#### Extracted entries
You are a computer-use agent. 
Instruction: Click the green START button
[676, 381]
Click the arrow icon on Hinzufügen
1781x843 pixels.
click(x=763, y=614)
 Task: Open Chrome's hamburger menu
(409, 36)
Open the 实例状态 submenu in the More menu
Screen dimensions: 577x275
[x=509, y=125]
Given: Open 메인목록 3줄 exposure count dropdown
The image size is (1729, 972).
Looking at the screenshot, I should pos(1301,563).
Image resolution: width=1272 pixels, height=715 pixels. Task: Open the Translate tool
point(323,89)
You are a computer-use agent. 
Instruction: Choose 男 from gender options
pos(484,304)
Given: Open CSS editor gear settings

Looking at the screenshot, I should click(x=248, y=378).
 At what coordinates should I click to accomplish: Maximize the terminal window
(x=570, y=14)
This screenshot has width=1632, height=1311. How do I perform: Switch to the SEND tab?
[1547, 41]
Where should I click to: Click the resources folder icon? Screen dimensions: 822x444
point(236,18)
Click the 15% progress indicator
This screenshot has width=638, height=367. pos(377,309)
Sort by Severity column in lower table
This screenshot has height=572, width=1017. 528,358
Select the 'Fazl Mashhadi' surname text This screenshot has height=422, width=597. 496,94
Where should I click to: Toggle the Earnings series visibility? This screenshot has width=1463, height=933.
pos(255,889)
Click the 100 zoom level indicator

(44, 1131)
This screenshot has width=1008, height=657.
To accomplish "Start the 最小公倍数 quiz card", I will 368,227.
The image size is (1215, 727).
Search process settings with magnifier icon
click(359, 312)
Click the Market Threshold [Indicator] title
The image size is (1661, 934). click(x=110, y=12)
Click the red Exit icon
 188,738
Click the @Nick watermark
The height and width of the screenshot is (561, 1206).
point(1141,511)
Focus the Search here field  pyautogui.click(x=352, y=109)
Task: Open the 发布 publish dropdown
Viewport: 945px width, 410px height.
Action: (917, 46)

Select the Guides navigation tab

#### Task directions
Repeat every line exactly, starting with the first line of the entries, and stop once the line containing "Given: Open 메인목록 3줄 exposure count dropdown" has been given.

#### The completed task
You are a computer-use agent. 
Instruction: Click the green START button
[676, 381]
Click the arrow icon on Hinzufügen
1781x843 pixels.
click(x=763, y=614)
 Task: Open Chrome's hamburger menu
(409, 36)
Open the 实例状态 submenu in the More menu
Screen dimensions: 577x275
[x=509, y=125]
Given: Open 메인목록 3줄 exposure count dropdown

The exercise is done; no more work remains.